#### [Exercise prompt]
Every line below must be reproduced exactly; no pictures are to be included.

:::

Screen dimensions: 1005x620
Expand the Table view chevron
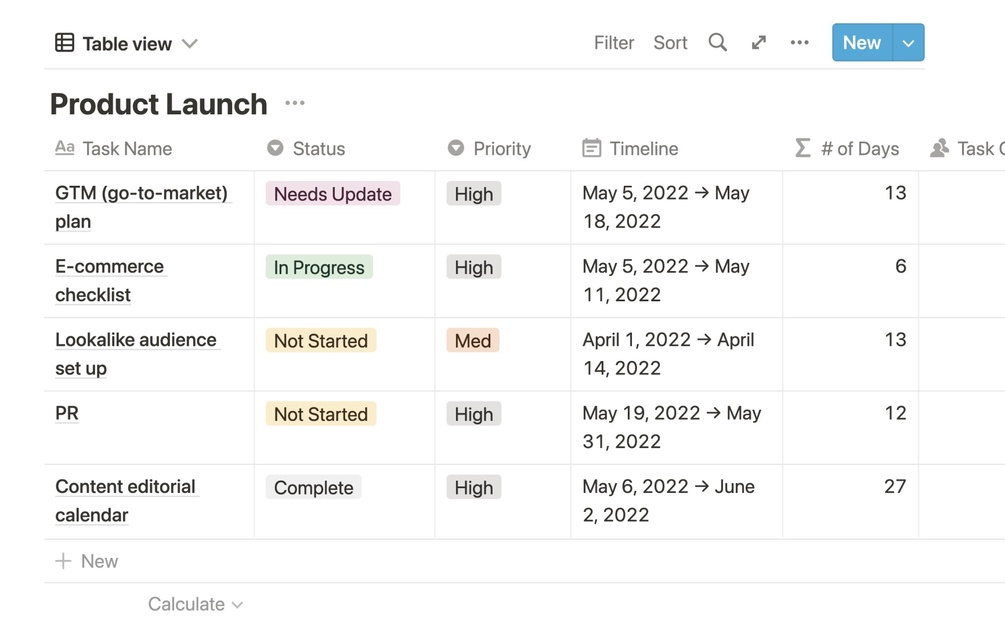pyautogui.click(x=190, y=43)
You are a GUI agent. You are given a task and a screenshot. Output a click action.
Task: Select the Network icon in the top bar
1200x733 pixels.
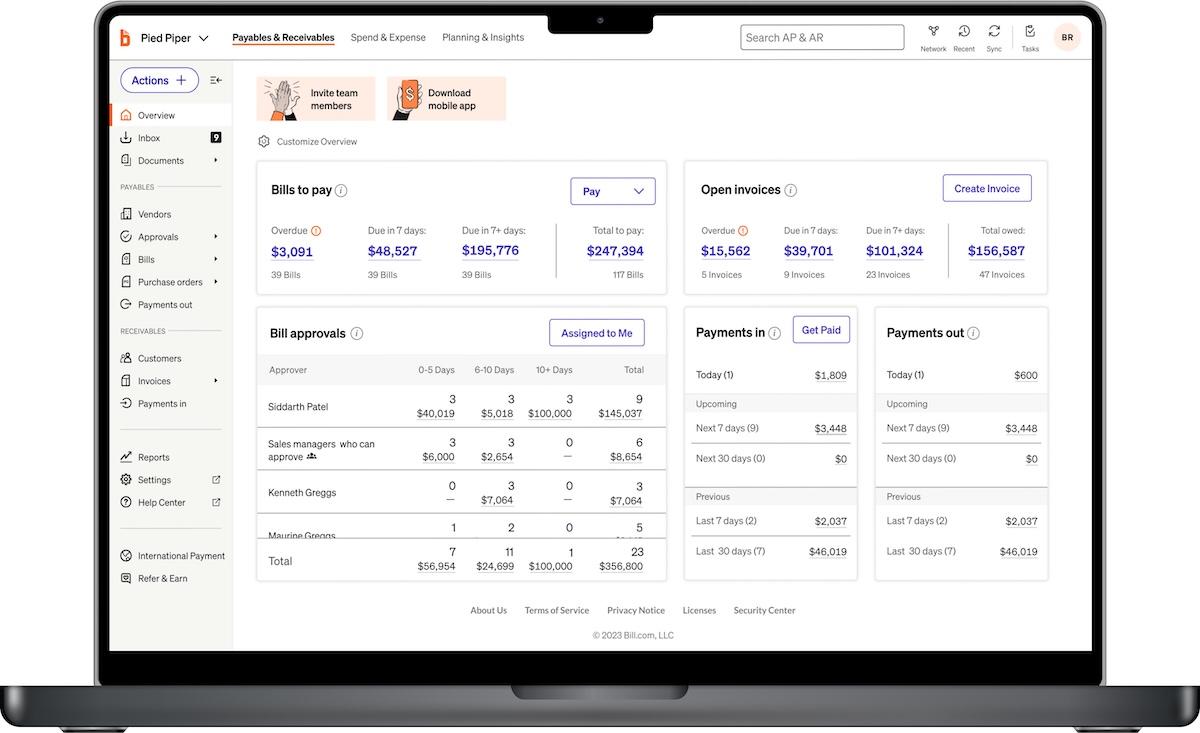[933, 36]
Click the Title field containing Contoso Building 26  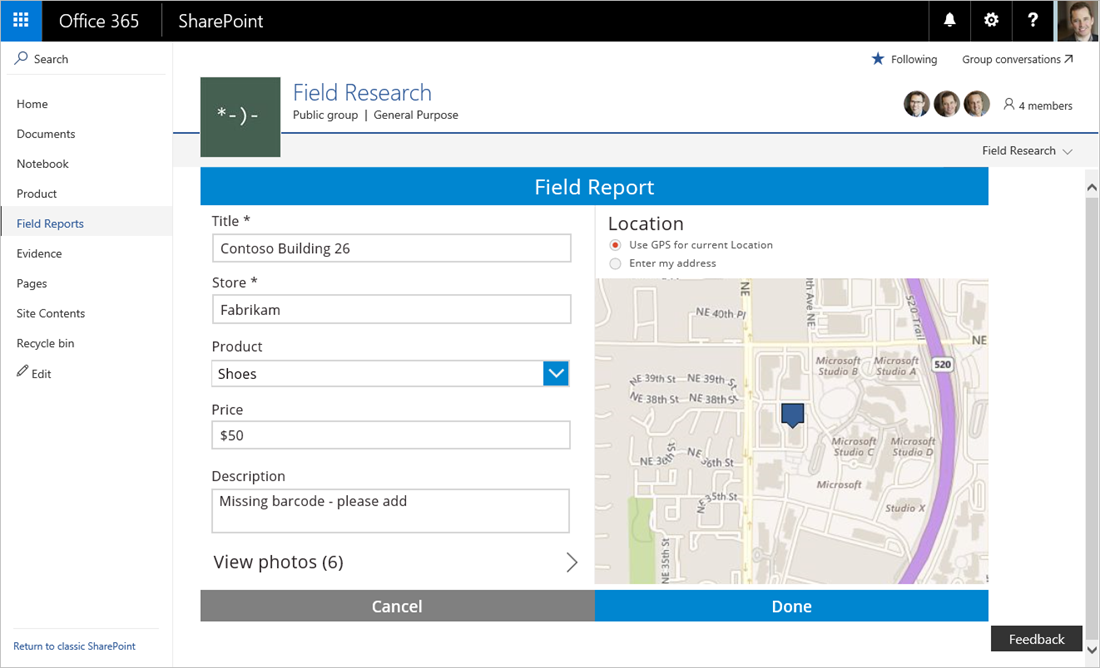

:::

#### [Written answer]
Screen dimensions: 1005x620
Expand the Table view chevron
pyautogui.click(x=190, y=43)
You are a GUI agent. You are given a task and a screenshot. Output a click action.
Task: Select the Network icon in the top bar
1200x733 pixels.
[933, 36]
Click the Title field containing Contoso Building 26  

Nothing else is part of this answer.